A movie under the stars makes for a decent Saturday night, maybe a good "second date" or "third date" sort of outing.
Why look up at a marvel of engineering when you can see it on a much smaller screen? No craning of the neck is required; you can see it as you see most of the world: through streaming videos on the CNN website, through newly uploaded Snapfish albums, through the muted flash of Kindle screens.
For the August 24, 2009 cover of The New Yorker, Adrian Tomine makes a statement about our world. It is a world in which life and culture seem to be permanently plugged into any device that has a screen: films, iPods, television, and computers. We could spend our whole day viewing, viewing, and viewing some more, and this has become the stuff of life itself. It is life not led but LED, a light-emitting diode existence.

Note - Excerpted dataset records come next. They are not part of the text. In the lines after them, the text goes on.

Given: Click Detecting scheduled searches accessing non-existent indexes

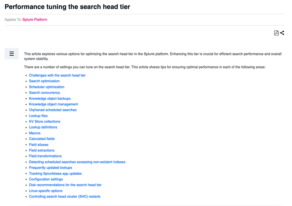Looking at the screenshot, I should [x=77, y=162].
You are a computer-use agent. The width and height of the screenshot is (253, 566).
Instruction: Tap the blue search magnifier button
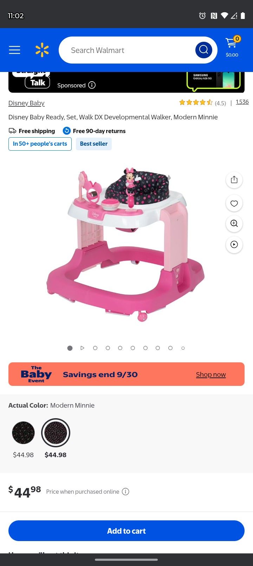[x=204, y=50]
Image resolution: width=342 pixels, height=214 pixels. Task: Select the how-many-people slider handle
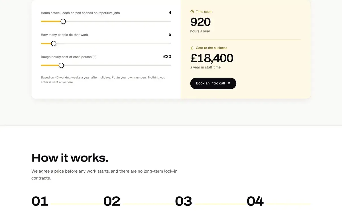tap(54, 43)
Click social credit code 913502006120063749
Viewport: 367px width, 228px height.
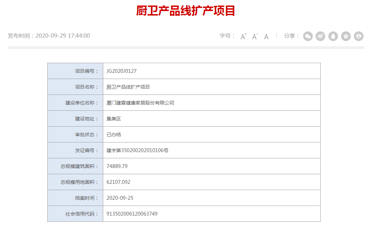[132, 214]
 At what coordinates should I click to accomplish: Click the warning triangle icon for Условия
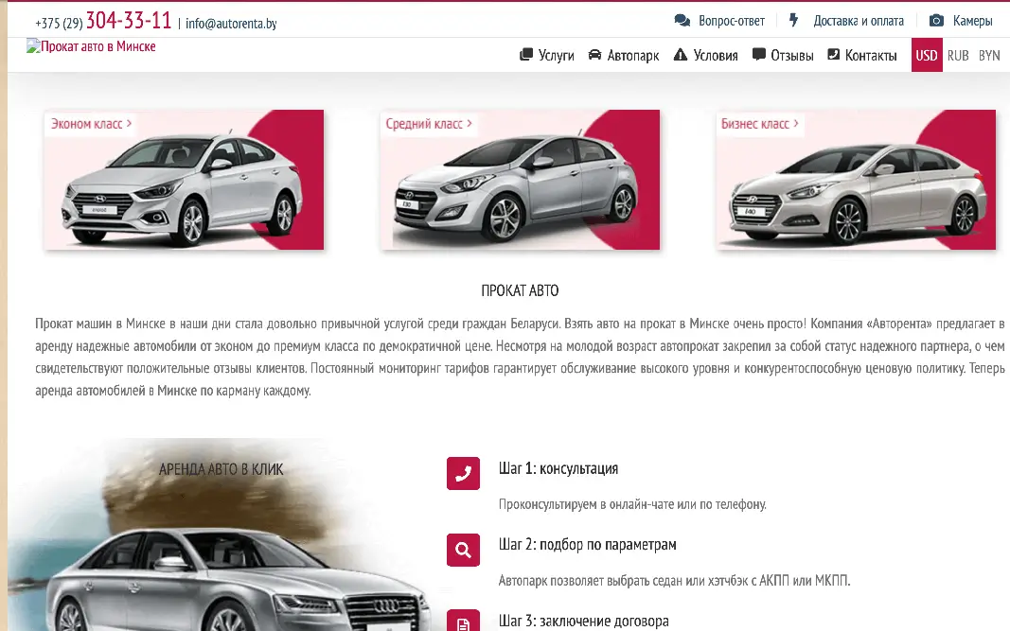(681, 55)
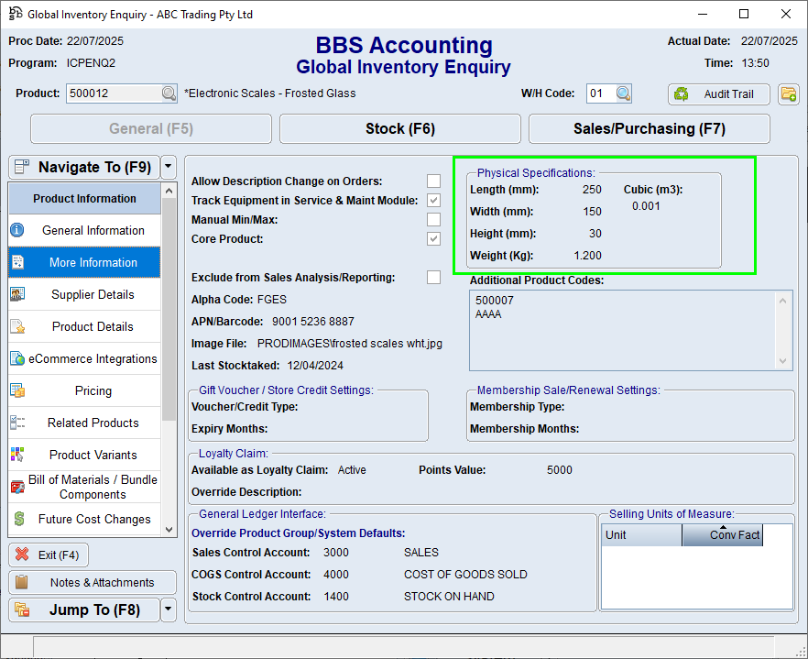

René Magritte created the same sort of imagery and made the same sort of comment in the two paintings called The Human Condition. These paintings depicted paintings: in them an easel stands before an open window. The painting on the easel depicts the very same landscape it is concealing. It depicts and conceals it at the same time. Magritte thus toys with reality and our conceptions of it. The painting on the easel is no more and no less real than the landscape behind it.

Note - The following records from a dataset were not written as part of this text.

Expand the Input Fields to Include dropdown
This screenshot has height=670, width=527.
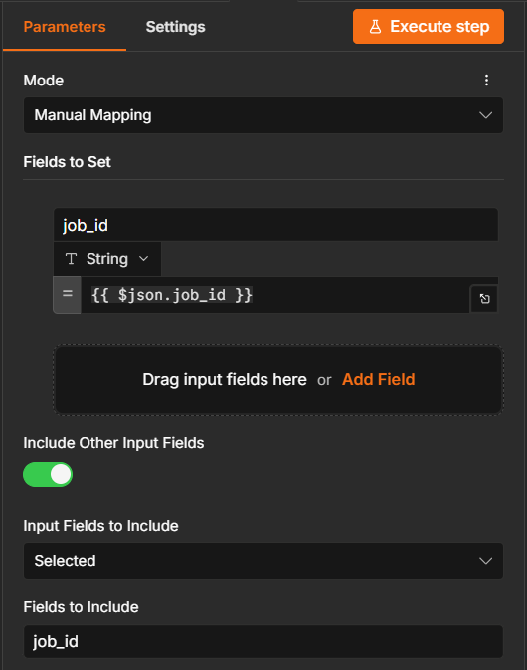tap(264, 561)
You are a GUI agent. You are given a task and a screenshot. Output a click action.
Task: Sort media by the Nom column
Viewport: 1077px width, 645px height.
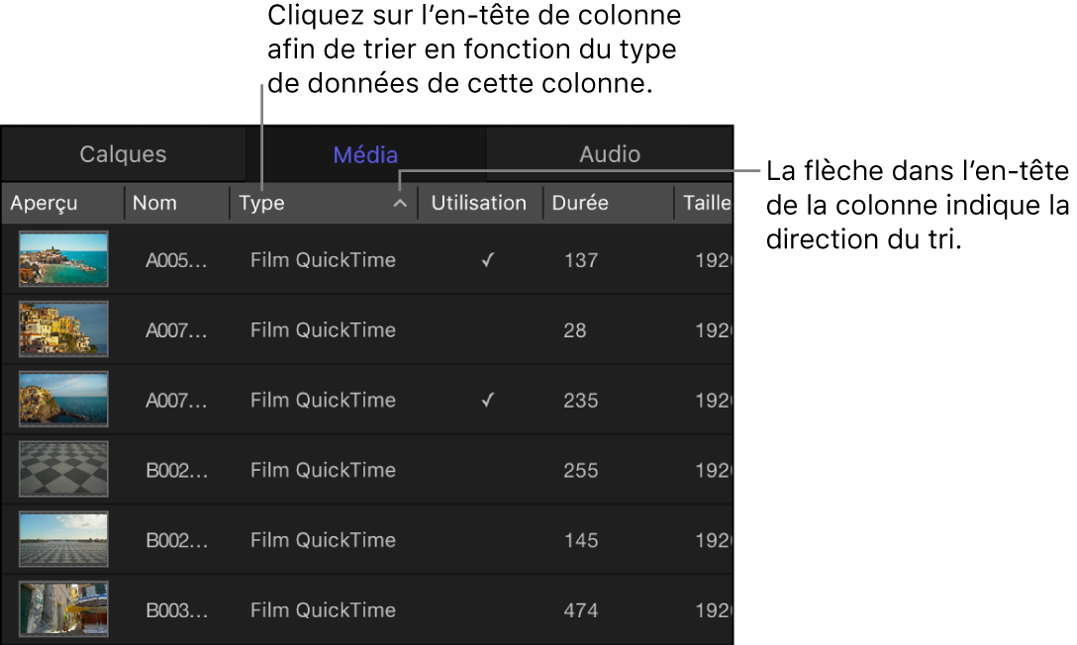tap(153, 203)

Tomine's Magritte-like cover is appropriate to our times. His Brooklyn Bridge is not real; it is simply a depiction of it. Is it any less real than the film that portrays it? Is the film a documentary or a feature film starring the It Girl of the moment?
Our world is a world in which Facebook friendships seem more vigorous and more affectionate than the flesh-and-blood variety. As the ever-waggish Andy Borowitz once joked, he loves his Facebook friends because they would never betray him as his real friends would.

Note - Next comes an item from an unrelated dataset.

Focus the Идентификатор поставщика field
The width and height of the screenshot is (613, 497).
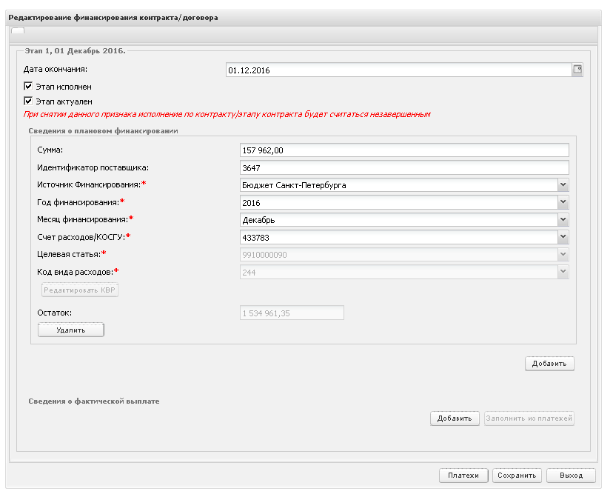[404, 167]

Are we becoming a world in which reality on the screen is becoming more real than flesh, blood, stone, and brick?
Will battles between nations become transformed into cyber-attacks, in which the websites of embassies are hacked and cities themselves are left untouched and un-bombed? No, that is wishful thinking. It seems that only the good things in life are being transferred to the world of small screens: friendship, architectural works, and concerts.
Tomine's last cover for The New Yorker, for the January 31, 2009 issue, depicted a different night scene: an ice-cream salesman braving the cold to sell his product, in which light and warmth emanate from the truck that serves as a refuge from the screaming winds.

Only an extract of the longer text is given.